## Trecho do documento

--- --- ---

Tribunal de Justiça de Rondônia mantém condenação de policial militar por desacato a superior hierárquico
Após o primeiro julgamento, Pinheiro recebeu a pena de um ano de reclusão em regime aberto domiciliar, sem tornozeleira eletrônica e com direito a suspensão condicional da pena por dois anos, mediante algumas condições
O Tribunal de Justiça de Rondônia decidiu manter a condenação do policial militar 1º sargento PM Jansen Elage Pinheiro pelo crime de desacato, conforme previsto no artigo 298 do Código Penal Militar. A apelação criminal (processo número 0000713-40.2020.8.22.0501) foi julgada no TJRO e teve como relator o desembargador Hiram Souza Marques.

--- --- ---

## Requisitos da tarefa
Copie da notícia sobre a condenação do policial, sem nenhuma alteração, a parte que vai de "Tribunal de Justiça de Rondônia mantém" até "Hiram Souza Marques.", incluindo essas palavras. As linhas abaixo vêm de outra fonte.

## Dados brutos
--- --- ---

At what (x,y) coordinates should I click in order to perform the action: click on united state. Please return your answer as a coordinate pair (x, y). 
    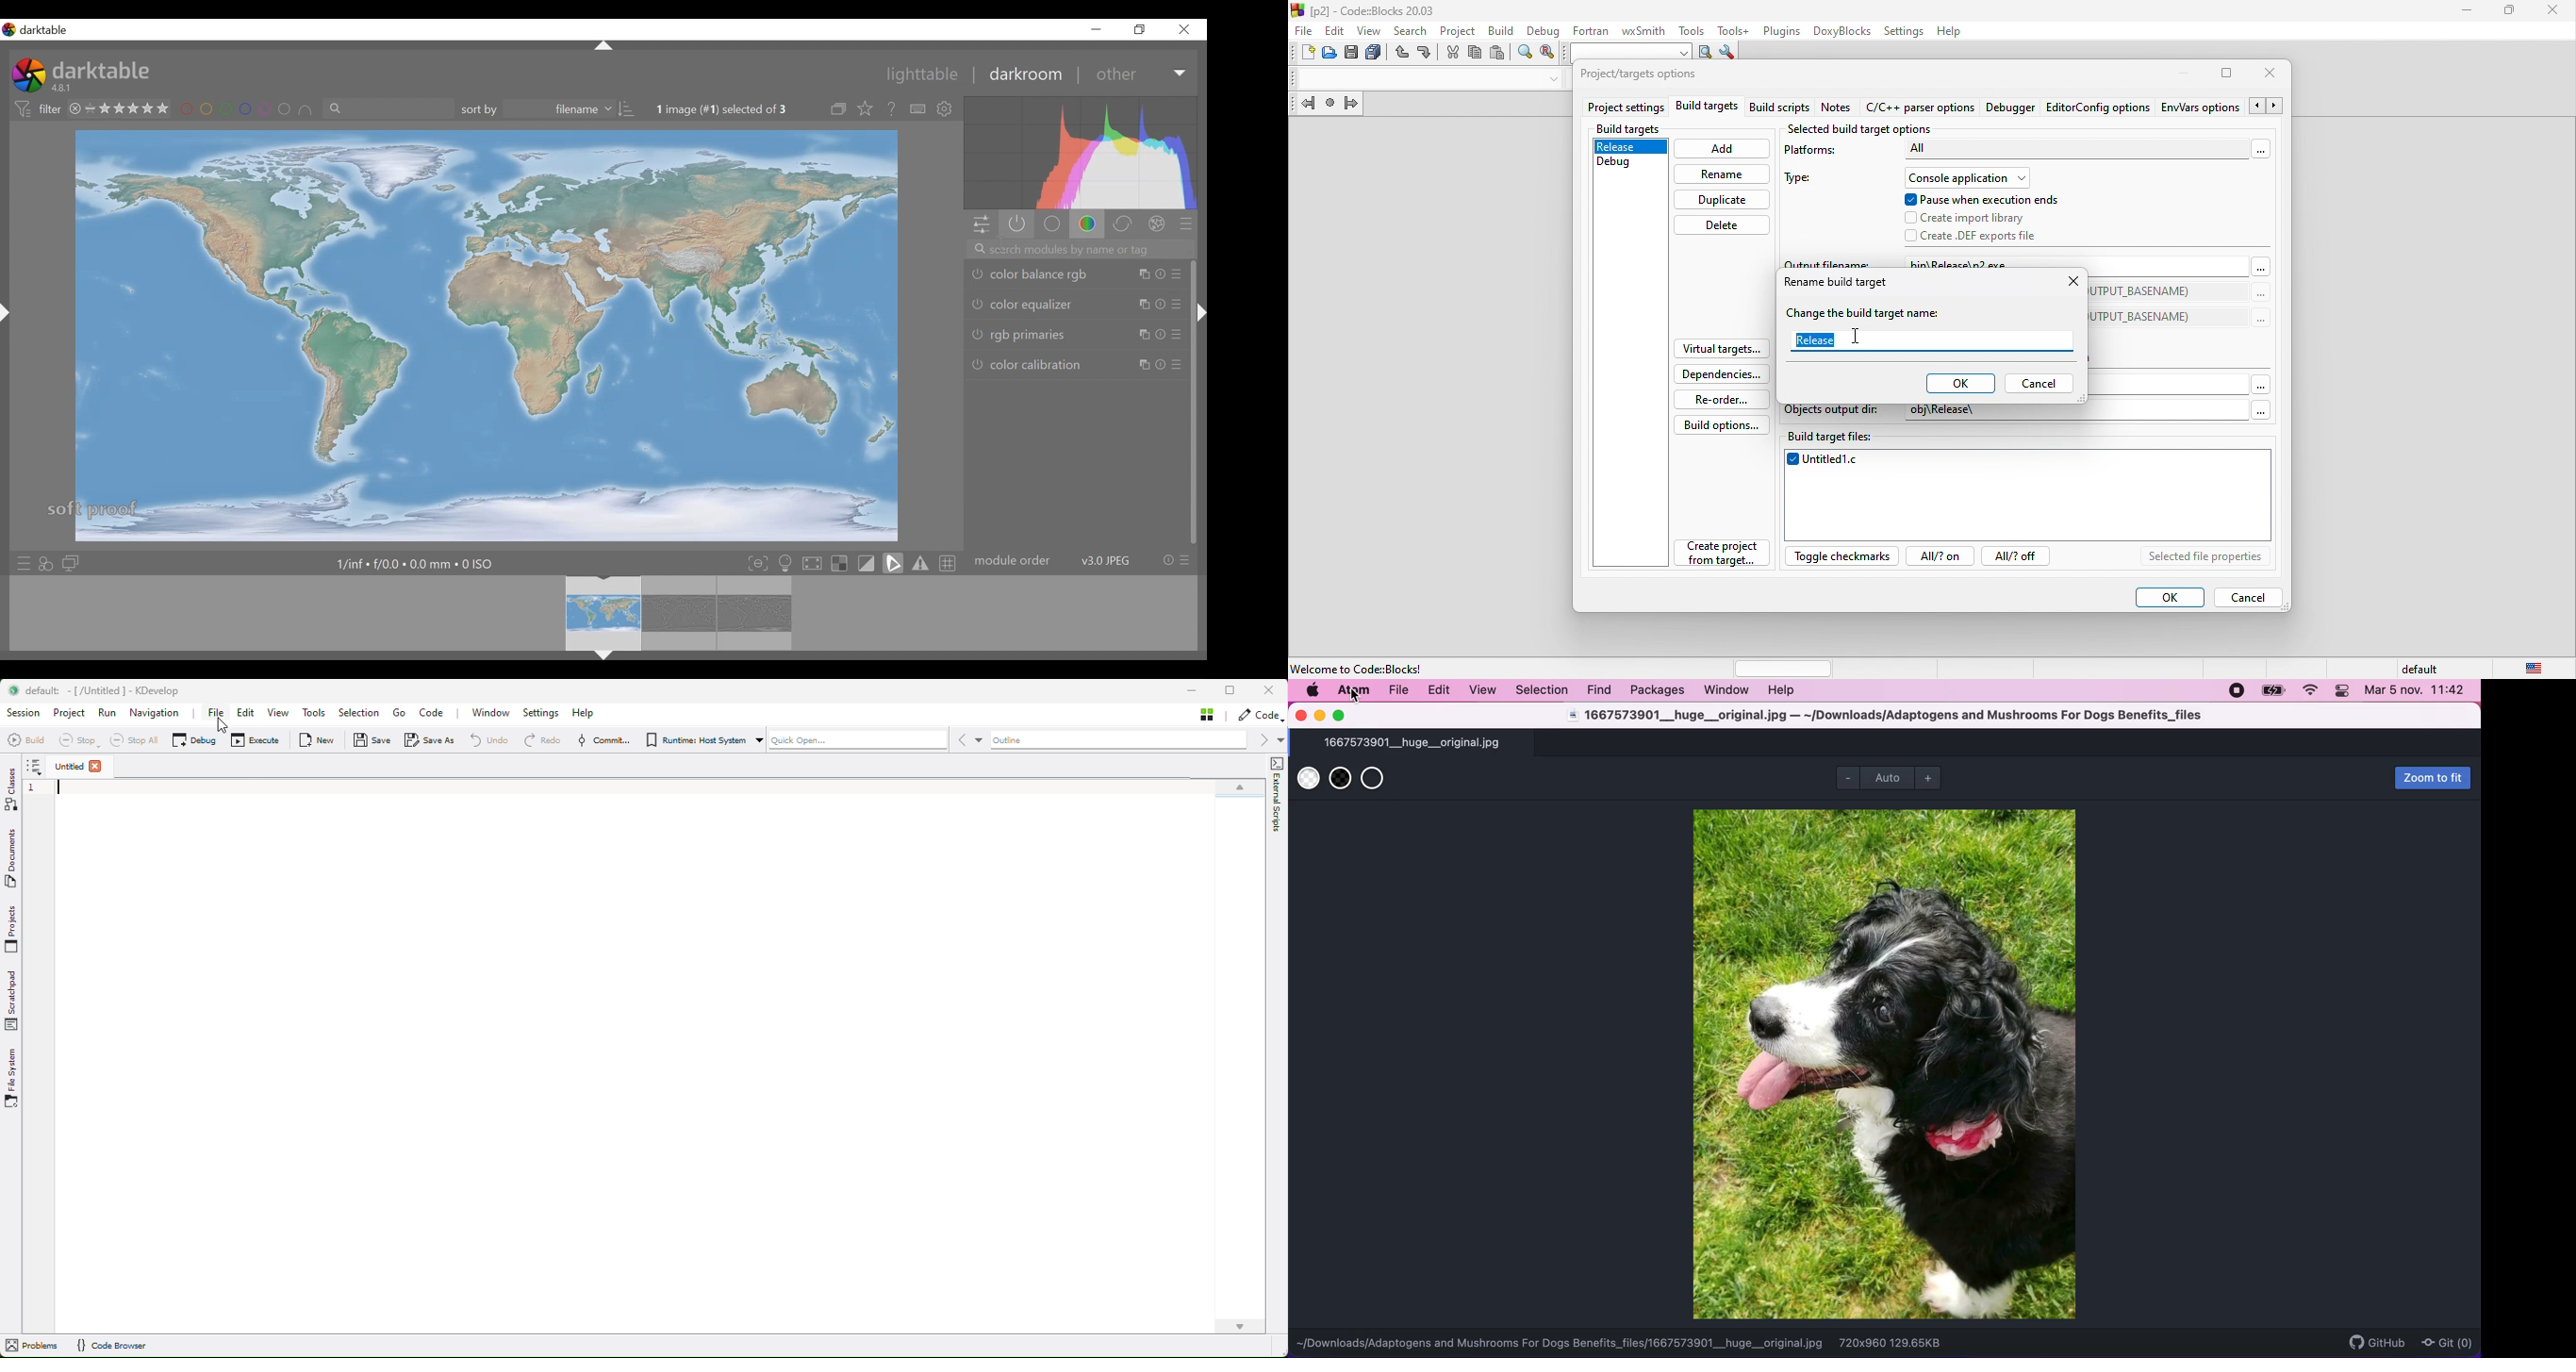
    Looking at the image, I should click on (2535, 669).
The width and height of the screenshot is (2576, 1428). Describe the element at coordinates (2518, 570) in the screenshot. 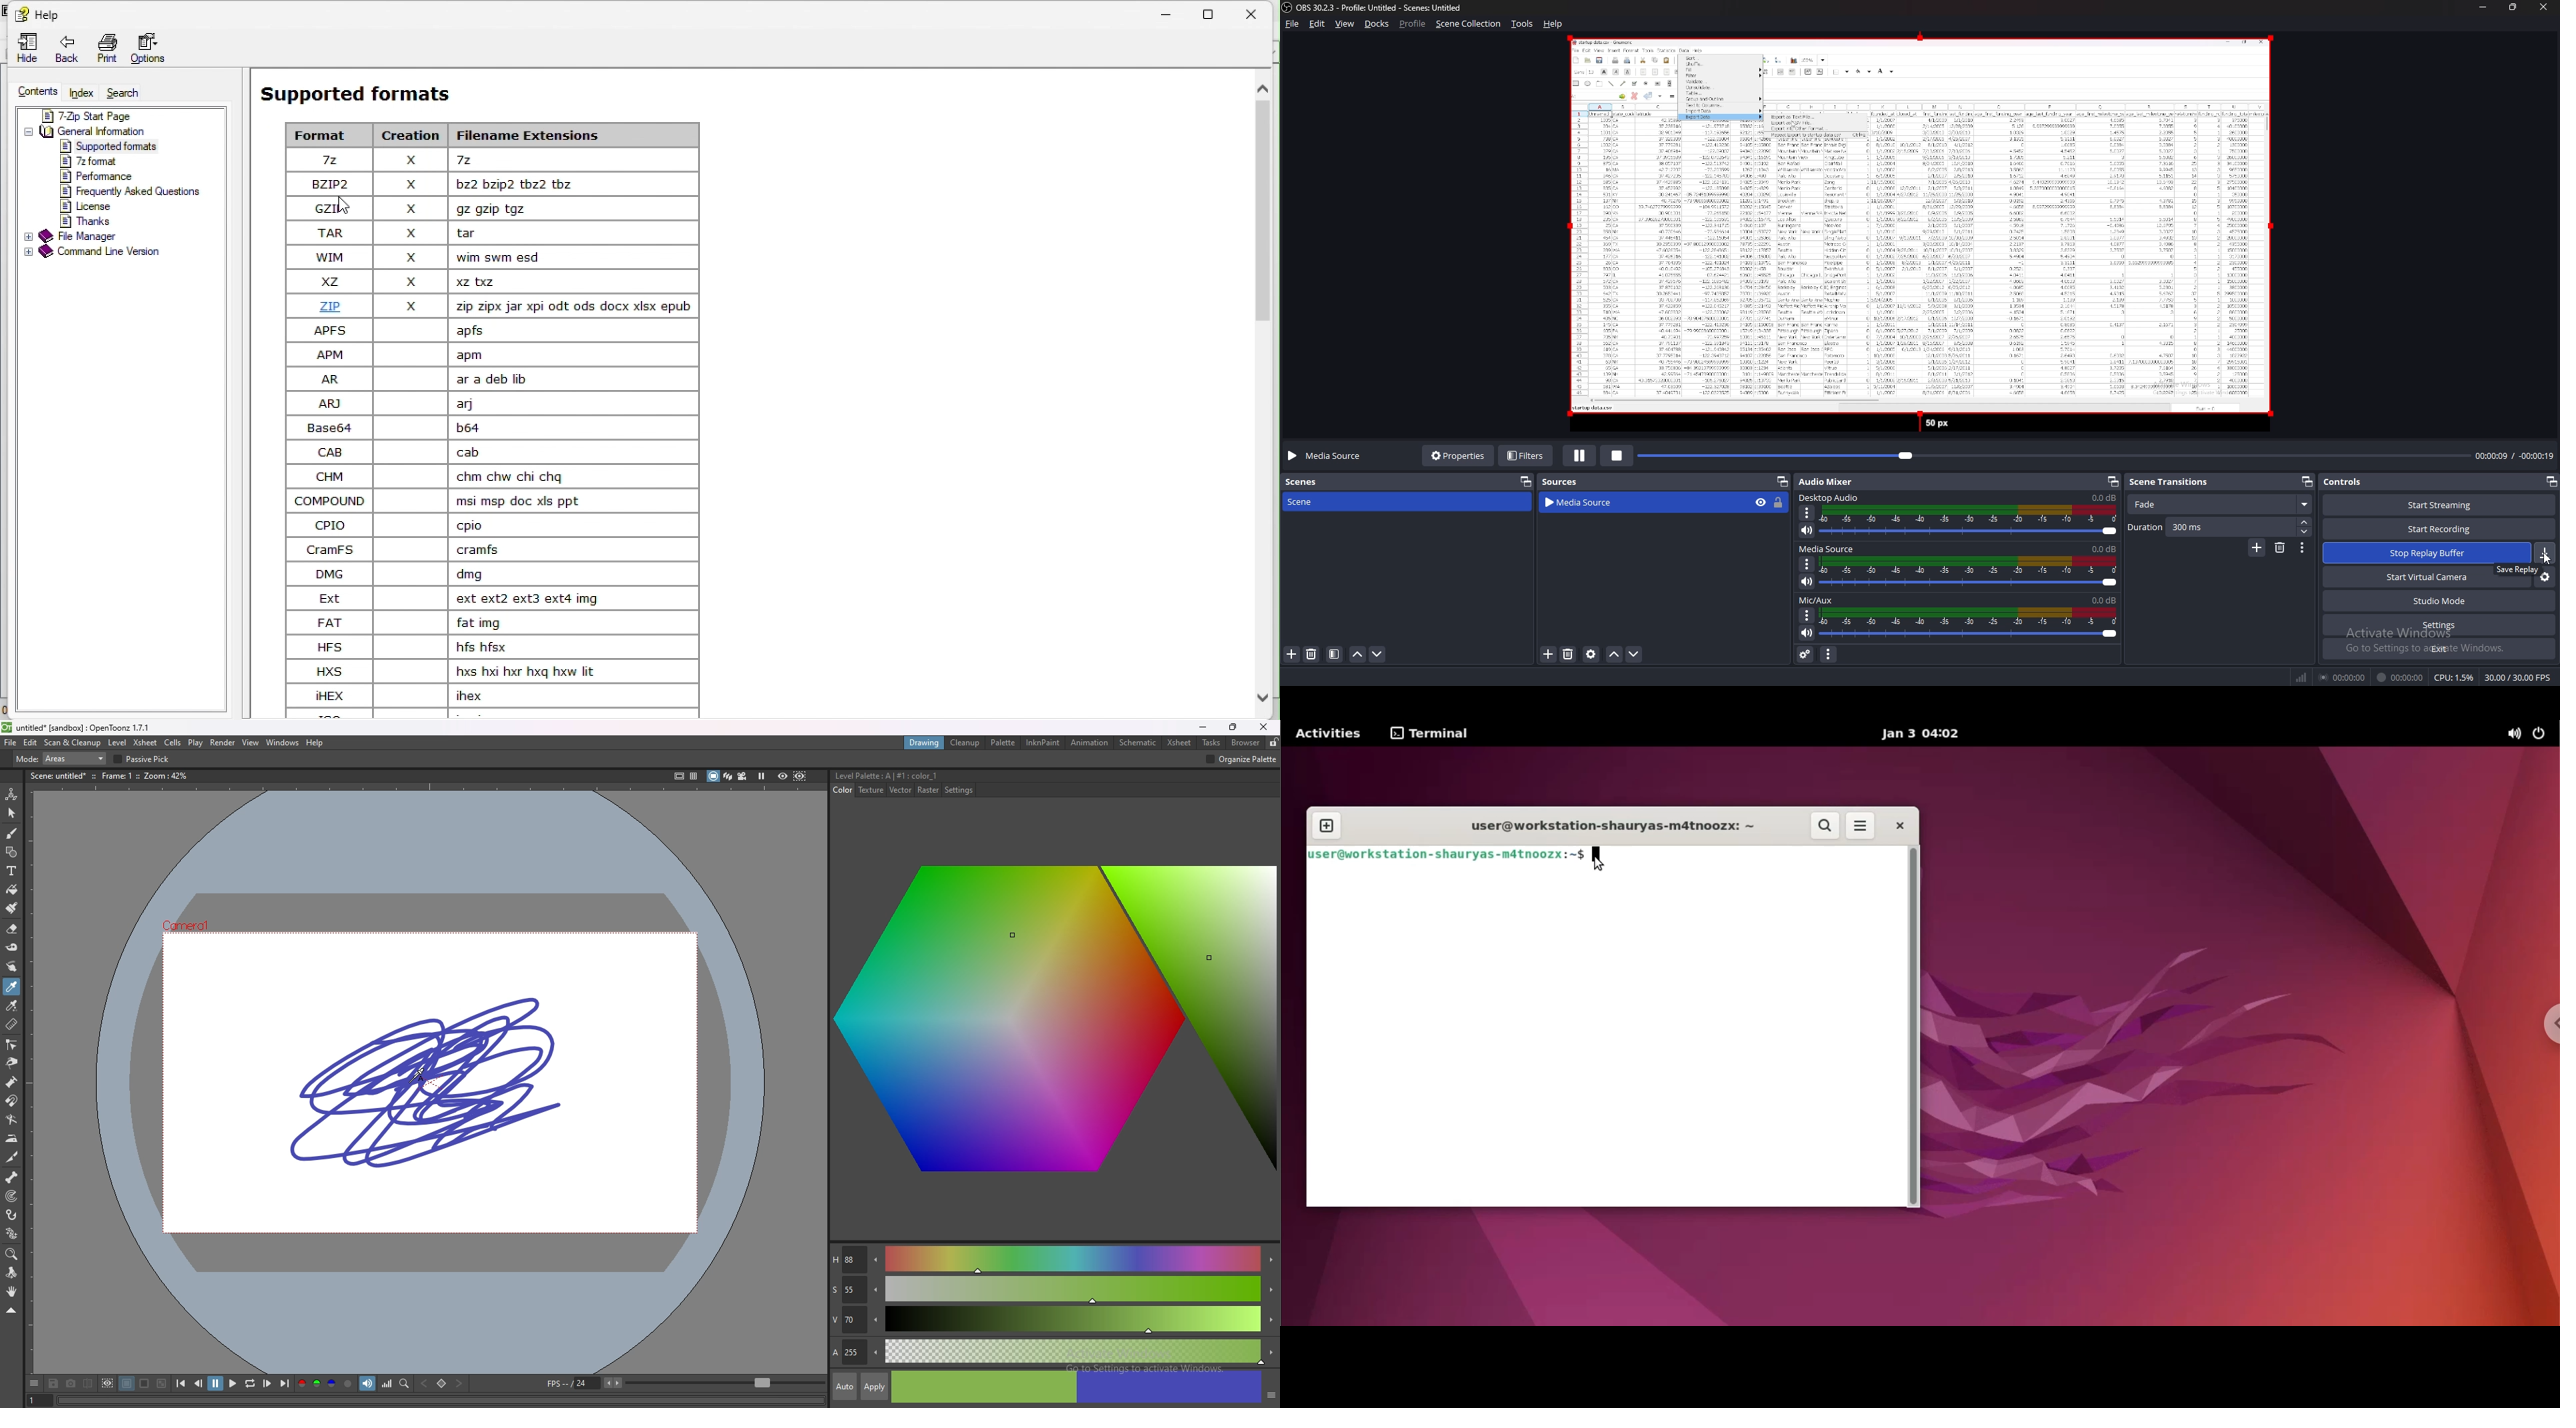

I see `save replay` at that location.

--- --- ---

## Resposta escrita
Tribunal de Justiça de Rondônia mantém condenação de policial militar por desacato a superior hierárquico
Após o primeiro julgamento, Pinheiro recebeu a pena de um ano de reclusão em regime aberto domiciliar, sem tornozeleira eletrônica e com direito a suspensão condicional da pena por dois anos, mediante algumas condições
O Tribunal de Justiça de Rondônia decidiu manter a condenação do policial militar 1º sargento PM Jansen Elage Pinheiro pelo crime de desacato, conforme previsto no artigo 298 do Código Penal Militar. A apelação criminal (processo número 0000713-40.2020.8.22.0501) foi julgada no TJRO e teve como relator o desembargador Hiram Souza Marques.